### EXERCISE OBJECTIVE
Lines with the string "заказ" must each be copied from the listing.

### DATASET RECORDS
================
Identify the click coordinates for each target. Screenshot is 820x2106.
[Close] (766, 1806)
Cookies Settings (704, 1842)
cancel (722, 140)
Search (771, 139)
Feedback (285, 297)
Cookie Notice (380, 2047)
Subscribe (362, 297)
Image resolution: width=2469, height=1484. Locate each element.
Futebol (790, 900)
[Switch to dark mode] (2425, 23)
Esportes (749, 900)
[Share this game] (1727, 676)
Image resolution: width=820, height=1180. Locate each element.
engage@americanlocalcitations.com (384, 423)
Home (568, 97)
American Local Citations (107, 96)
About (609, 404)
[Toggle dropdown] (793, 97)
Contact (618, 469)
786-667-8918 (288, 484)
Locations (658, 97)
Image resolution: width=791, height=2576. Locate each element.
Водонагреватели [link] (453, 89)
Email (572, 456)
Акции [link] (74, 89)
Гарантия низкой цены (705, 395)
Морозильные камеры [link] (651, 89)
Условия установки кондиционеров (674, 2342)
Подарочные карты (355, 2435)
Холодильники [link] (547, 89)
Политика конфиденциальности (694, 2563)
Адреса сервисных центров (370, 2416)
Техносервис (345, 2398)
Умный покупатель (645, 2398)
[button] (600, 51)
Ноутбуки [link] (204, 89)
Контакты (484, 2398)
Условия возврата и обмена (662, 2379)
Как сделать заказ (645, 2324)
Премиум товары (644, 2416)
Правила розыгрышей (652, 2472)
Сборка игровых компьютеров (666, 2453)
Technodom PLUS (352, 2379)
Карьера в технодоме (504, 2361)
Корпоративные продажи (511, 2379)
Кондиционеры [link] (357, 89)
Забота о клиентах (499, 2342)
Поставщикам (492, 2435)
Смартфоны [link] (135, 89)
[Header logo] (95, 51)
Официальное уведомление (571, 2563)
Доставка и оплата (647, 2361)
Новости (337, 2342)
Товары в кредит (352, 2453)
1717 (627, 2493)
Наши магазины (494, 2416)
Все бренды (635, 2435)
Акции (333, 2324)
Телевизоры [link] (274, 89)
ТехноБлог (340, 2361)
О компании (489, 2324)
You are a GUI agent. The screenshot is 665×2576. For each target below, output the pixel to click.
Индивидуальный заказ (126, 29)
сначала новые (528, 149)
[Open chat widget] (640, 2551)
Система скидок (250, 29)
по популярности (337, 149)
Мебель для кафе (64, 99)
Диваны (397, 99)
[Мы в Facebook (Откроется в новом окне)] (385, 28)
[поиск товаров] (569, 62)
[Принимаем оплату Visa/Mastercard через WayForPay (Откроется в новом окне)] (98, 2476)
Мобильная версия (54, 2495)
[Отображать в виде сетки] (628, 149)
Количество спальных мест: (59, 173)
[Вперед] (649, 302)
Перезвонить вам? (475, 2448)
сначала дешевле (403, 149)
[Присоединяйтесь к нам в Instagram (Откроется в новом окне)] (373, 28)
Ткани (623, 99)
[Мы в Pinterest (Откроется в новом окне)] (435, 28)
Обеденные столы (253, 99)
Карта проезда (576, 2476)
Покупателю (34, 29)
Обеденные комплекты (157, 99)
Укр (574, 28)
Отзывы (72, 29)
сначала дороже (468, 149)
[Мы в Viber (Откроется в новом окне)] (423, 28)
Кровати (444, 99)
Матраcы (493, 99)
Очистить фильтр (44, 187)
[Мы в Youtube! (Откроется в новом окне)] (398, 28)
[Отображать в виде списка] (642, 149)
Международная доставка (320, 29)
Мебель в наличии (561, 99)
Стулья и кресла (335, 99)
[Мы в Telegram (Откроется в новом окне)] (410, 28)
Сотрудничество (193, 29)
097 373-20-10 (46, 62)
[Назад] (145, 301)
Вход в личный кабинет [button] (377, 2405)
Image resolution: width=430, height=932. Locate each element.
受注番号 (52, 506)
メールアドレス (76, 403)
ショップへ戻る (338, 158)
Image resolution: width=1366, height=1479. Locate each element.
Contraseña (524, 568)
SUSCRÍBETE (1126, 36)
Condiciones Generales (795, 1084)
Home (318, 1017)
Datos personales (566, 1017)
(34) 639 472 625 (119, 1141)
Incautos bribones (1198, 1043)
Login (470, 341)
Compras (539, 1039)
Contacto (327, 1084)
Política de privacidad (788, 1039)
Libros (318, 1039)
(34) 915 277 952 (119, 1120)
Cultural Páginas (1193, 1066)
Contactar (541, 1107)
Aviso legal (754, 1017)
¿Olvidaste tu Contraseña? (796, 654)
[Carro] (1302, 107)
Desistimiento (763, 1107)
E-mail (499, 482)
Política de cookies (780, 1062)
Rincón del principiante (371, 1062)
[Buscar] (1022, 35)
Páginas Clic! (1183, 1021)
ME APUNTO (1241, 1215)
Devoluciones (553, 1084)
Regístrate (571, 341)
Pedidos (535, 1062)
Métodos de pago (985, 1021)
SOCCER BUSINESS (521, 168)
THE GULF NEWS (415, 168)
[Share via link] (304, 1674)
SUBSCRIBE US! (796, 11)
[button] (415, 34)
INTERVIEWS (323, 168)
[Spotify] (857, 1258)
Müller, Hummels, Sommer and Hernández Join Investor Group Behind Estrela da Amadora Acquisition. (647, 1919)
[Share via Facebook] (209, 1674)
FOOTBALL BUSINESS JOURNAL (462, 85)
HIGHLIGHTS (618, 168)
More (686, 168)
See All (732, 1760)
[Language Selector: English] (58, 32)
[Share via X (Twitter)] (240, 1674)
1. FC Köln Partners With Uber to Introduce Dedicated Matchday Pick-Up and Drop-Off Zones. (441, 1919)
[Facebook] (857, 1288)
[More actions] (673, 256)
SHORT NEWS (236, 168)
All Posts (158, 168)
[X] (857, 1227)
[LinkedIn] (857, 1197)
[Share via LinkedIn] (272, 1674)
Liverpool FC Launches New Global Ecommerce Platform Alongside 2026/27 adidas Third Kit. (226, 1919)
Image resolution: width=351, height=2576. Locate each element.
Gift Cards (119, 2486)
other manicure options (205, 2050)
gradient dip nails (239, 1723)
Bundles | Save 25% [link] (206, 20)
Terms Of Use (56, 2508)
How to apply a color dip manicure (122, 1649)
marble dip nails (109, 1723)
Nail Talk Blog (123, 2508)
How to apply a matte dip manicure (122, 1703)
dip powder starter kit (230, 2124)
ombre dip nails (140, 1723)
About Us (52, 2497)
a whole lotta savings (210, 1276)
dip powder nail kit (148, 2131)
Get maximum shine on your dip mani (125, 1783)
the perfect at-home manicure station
================
### WRITTEN ANSWER
Как сделать заказ (645, 2324)
Индивидуальный заказ (126, 29)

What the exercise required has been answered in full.